2018-03-06 19:22:15

by Pavel Tatashin

[permalink] [raw]
Subject: [PATCH] mm: might_sleep warning

Robot reported this issue:
https://lkml.org/lkml/2018/2/27/851

That is introduced by:
mm: initialize pages on demand during boot

The problem is caused by changing static branch value within spin lock.
Spin lock disables preemption, and changing static branch value takes
mutex lock in its path, and thus may sleep.

The fix is to add another boolean variable to avoid the need to change
static branch within spinlock.

Signed-off-by: Pavel Tatashin <[email protected]>
---
mm/page_alloc.c | 10 ++++++++--
1 file changed, 8 insertions(+), 2 deletions(-)

diff --git a/mm/page_alloc.c b/mm/page_alloc.c
index b337a026007c..52edc6695b2b 100644
--- a/mm/page_alloc.c
+++ b/mm/page_alloc.c
@@ -1579,6 +1579,7 @@ static int __init deferred_init_memmap(void *data)
* page_alloc_init_late() soon after smp_init() is complete.
*/
static __initdata DEFINE_SPINLOCK(deferred_zone_grow_lock);
+static bool deferred_zone_grow __initdata = true;
static DEFINE_STATIC_KEY_TRUE(deferred_pages);

/*
@@ -1616,7 +1617,7 @@ deferred_grow_zone(struct zone *zone, unsigned int order)
* Bail if we raced with another thread that disabled on demand
* initialization.
*/
- if (!static_branch_unlikely(&deferred_pages)) {
+ if (!static_branch_unlikely(&deferred_pages) || !deferred_zone_grow) {
spin_unlock_irqrestore(&deferred_zone_grow_lock, flags);
return false;
}
@@ -1683,10 +1684,15 @@ void __init page_alloc_init_late(void)
/*
* We are about to initialize the rest of deferred pages, permanently
* disable on-demand struct page initialization.
+ *
+ * Note: it is prohibited to modify static branches in non-preemptible
+ * context.

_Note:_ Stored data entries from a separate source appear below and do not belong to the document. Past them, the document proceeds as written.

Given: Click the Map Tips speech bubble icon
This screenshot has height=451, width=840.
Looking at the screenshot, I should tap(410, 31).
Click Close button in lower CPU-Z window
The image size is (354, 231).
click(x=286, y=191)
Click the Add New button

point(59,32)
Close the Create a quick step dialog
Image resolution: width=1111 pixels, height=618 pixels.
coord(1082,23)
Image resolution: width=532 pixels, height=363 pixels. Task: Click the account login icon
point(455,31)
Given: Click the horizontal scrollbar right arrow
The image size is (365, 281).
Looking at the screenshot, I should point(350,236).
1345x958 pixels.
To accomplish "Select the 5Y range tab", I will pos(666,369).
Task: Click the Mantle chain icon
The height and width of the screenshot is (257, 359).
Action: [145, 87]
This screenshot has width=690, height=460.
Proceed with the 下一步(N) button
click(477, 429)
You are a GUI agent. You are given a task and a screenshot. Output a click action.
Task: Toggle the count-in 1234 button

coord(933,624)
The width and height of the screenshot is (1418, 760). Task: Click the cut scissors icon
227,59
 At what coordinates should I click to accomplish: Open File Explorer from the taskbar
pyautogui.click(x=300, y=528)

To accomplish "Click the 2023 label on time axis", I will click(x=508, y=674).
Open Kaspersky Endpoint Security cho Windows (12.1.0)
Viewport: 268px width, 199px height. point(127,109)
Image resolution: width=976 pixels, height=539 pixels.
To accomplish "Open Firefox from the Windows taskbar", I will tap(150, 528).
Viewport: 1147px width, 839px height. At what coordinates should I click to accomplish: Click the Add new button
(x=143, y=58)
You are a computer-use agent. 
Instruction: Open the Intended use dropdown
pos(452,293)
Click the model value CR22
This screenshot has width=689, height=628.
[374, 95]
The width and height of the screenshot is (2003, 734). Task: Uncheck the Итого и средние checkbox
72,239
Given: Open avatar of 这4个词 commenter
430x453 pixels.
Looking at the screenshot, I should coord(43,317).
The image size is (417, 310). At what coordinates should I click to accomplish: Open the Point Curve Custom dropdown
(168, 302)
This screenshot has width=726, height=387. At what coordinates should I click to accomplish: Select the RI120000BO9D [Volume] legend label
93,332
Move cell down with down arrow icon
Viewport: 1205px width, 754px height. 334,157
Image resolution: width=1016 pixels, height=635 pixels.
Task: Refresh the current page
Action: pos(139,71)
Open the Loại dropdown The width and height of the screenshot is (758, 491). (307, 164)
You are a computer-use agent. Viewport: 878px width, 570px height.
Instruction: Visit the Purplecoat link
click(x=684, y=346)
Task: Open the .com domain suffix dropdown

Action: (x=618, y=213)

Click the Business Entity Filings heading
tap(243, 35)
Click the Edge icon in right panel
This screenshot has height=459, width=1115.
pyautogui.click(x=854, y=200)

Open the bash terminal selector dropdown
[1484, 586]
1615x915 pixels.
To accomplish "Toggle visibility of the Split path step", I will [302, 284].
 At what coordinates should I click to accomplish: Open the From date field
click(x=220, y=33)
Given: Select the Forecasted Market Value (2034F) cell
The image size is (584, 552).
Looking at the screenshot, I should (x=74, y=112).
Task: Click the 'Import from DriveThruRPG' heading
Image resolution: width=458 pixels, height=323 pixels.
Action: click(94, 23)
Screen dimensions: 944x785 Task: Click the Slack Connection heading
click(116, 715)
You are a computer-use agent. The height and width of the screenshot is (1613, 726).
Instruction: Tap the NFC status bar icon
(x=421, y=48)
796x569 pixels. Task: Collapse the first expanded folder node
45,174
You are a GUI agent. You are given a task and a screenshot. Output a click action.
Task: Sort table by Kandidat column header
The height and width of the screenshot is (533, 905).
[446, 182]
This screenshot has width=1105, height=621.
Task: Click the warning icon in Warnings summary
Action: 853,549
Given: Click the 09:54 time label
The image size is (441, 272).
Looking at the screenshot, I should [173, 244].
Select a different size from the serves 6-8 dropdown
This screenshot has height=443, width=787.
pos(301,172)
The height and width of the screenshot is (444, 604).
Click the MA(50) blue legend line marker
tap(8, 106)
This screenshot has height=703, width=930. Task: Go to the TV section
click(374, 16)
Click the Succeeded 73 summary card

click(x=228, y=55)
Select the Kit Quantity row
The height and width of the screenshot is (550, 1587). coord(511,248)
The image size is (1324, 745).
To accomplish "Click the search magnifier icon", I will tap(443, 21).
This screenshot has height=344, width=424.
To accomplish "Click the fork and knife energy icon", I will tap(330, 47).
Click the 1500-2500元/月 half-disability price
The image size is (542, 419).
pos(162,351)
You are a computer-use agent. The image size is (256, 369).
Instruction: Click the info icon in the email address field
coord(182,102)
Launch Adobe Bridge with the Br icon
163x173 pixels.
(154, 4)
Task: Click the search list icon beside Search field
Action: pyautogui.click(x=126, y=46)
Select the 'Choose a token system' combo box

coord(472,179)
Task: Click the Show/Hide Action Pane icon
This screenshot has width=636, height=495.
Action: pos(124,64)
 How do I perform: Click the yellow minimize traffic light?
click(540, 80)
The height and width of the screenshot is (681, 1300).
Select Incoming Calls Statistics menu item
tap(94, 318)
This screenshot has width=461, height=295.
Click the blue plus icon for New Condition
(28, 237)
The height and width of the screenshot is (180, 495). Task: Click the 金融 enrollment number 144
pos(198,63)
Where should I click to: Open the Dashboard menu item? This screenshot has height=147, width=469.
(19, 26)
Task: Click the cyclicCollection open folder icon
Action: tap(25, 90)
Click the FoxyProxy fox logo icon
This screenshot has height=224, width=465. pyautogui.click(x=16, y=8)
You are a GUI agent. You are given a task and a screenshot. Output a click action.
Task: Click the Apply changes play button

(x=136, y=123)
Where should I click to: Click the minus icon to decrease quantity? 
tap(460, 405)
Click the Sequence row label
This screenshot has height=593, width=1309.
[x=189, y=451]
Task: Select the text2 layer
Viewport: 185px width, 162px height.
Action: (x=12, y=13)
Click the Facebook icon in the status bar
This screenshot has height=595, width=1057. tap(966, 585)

Since, spin_lock() disables preemption, we must use an
+ * extra boolean deferred_zone_grow.
*/
spin_lock(&deferred_zone_grow_lock);
- static_branch_disable(&deferred_pages);
+ deferred_zone_grow = false;
spin_unlock(&deferred_zone_grow_lock);
+ static_branch_disable(&deferred_pages);

/* There will be num_node_state(N_MEMORY) threads */
atomic_set(&pgdat_init_n_undone, num_node_state(N_MEMORY));
--
2.16.2



2018-03-06 20:38:09

by Andrew Morton

[permalink] [raw]
Subject: Re: [PATCH] mm: might_sleep warning

On Tue, 6 Mar 2018 14:20:22 -0500 Pavel Tatashin <[email protected]> wrote:

> Robot reported this issue:
> https://lkml.org/lkml/2018/2/27/851
>
> That is introduced by:
> mm: initialize pages on demand during boot
>
> The problem is caused by changing static branch value within spin lock.
> Spin lock disables preemption, and changing static branch value takes
> mutex lock in its path, and thus may sleep.
>
> The fix is to add another boolean variable to avoid the need to change
> static branch within spinlock.
>
> ...
>
> --- a/mm/page_alloc.c
> +++ b/mm/page_alloc.c
> @@ -1579,6 +1579,7 @@ static int __init deferred_init_memmap(void *data)
> * page_alloc_init_late() soon after smp_init() is complete.
> */
> static __initdata DEFINE_SPINLOCK(deferred_zone_grow_lock);
> +static bool deferred_zone_grow __initdata = true;
> static DEFINE_STATIC_KEY_TRUE(deferred_pages);
>
> /*
> @@ -1616,7 +1617,7 @@ deferred_grow_zone(struct zone *zone, unsigned int order)
> * Bail if we raced with another thread that disabled on demand
> * initialization.
> */
> - if (!static_branch_unlikely(&deferred_pages)) {
> + if (!static_branch_unlikely(&deferred_pages) || !deferred_zone_grow) {
> spin_unlock_irqrestore(&deferred_zone_grow_lock, flags);
> return false;
> }
> @@ -1683,10 +1684,15 @@ void __init page_alloc_init_late(void)
> /*
> * We are about to initialize the rest of deferred pages, permanently
> * disable on-demand struct page initialization.
> + *
> + * Note: it is prohibited to modify static branches in non-preemptible
> + * context. Since, spin_lock() disables preemption, we must use an
> + * extra boolean deferred_zone_grow.
> */
> spin_lock(&deferred_zone_grow_lock);
> - static_branch_disable(&deferred_pages);
> + deferred_zone_grow = false;
> spin_unlock(&deferred_zone_grow_lock);
> + static_branch_disable(&deferred_pages);
>
> /* There will be num_node_state(N_MEMORY) threads */
> atomic_set(&pgdat_init_n_undone, num_node_state(N_MEMORY));

Kinda ugly, but I can see the logic behind the decisions.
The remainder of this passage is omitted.